Dee Bird was told her baby had Down syndrome and that she only had a 1% chance of surviving until birth. Abortion was suggested, but Bird decided to have her daughter Amellia. She says, “As long as Amellia is healthy and strong, she was showing me that she was putting up a fight, to beat those odds, then I wasn’t going to take that away from her.”
Bird says doctors gave her very little support when she decided to carry to term:
The midwife I was talking to, she was able to give me this folder, like a little binder folder… and another pamphlet on two organizations that deal with pregnancy loss and they help out with funerals, and it’s got all the planning, so I had all the information possible if she didn’t make it, but they weren’t even able to refer me to Down Syndrome Victoria. Everything was worst case scenario and I think that was the hardest thing to deal with.
Kathleen Simpkins has a daughter with Down syndrome. She says that when the tests came back positive for Down syndrome, the doctor tried frantically to get ahold of her. She says of the doctor:
I think he might even have been shaking when he said to me, “I’m so glad you came back. I’ve been trying to get hold of you.
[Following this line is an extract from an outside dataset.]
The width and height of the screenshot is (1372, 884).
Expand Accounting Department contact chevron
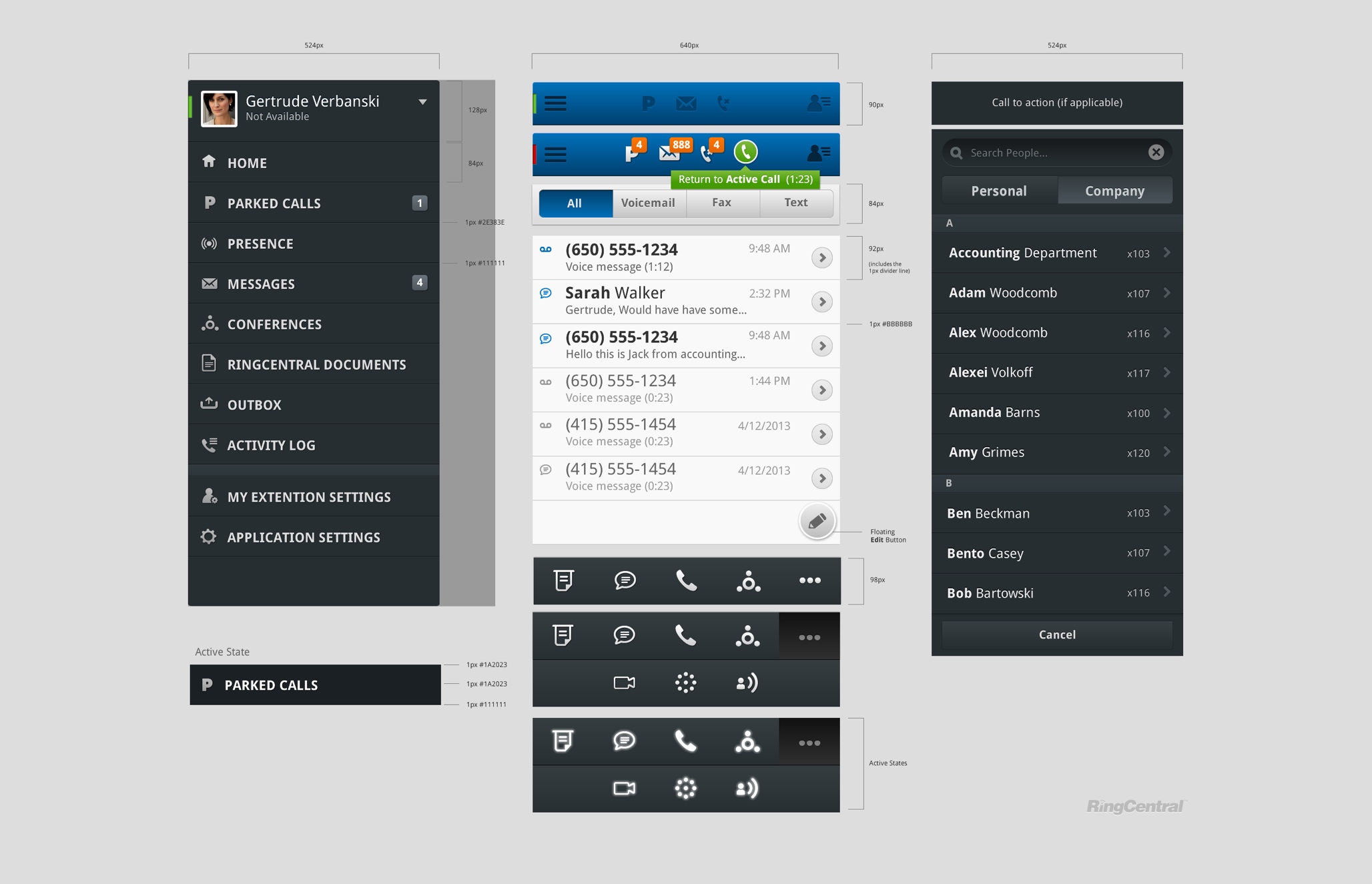(1166, 253)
You had an abnormal scan, and your window for termination is closing.”
Kathleen and her husband had decided before the test that they would not abort if the baby had Down syndrome. Andrew, the baby’s father, said that had they not made the decision in advance, it would have been hard to resist the pressure to abort:
I can imagine that with the amount of negative advice we were given, that it would be hard to go through with the pregnancy, because it’s just so negative. The outcome is shown to be so sad and awful that you wouldn’t want to go through with it. I’d say most of the obstetricians that we saw, they – it [abortion] always came up in one way or another…
It’s one of those mind-blowing things that you can’t really believe it’s real, you can’t believe that these children really are being looked at as almost like a byproduct.
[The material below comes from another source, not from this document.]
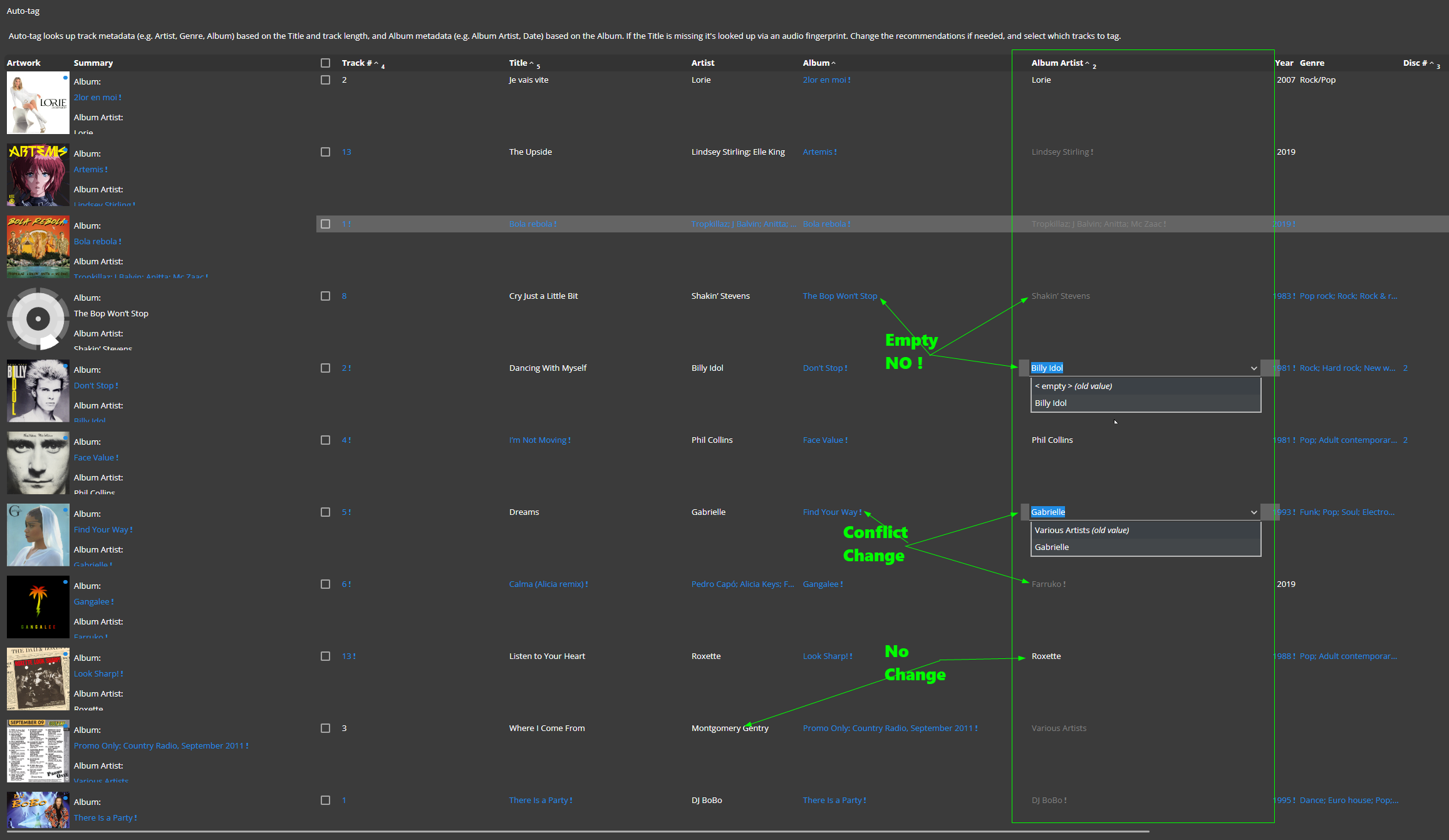This screenshot has width=1449, height=840.
Task: Click the Lorie album artwork thumbnail
Action: [38, 103]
Both the way the doctors talk about Down syndrome and the way the testing itself is portrayed, it’s made out to be a way to get rid of Down syndrome. Like, we can get rid of Down syndrome the way we can get rid of cancer. It’s a great thing. But there’s a big difference between cancer and Down syndrome. Cancer’s something that happens to somebody. Down syndrome’s a part of who somebody is.
At this point she broke down in tears.
Doctors continued to recommend abortion even after the Simpkins told them they didn’t want to abort. Their daughter is now a toddler.
Rebecca Kelly, also the mother of child with Down syndrome, did a survey of 58 women who learned their babies in the womb had the condition, but did not abort.
60% of those surveyed said “the manner in which their doctor’s diagnosis was delivered was poor or very poor and contained negative language, such as: I’m sorry, it’s bad news.”
Two thirds of the women surveyed said they were offered abortion again after declining it. One fifth said they were frequently offered abortions.
US women have reported being pressured to abort children with disabilities as well, including those with Down syndrome.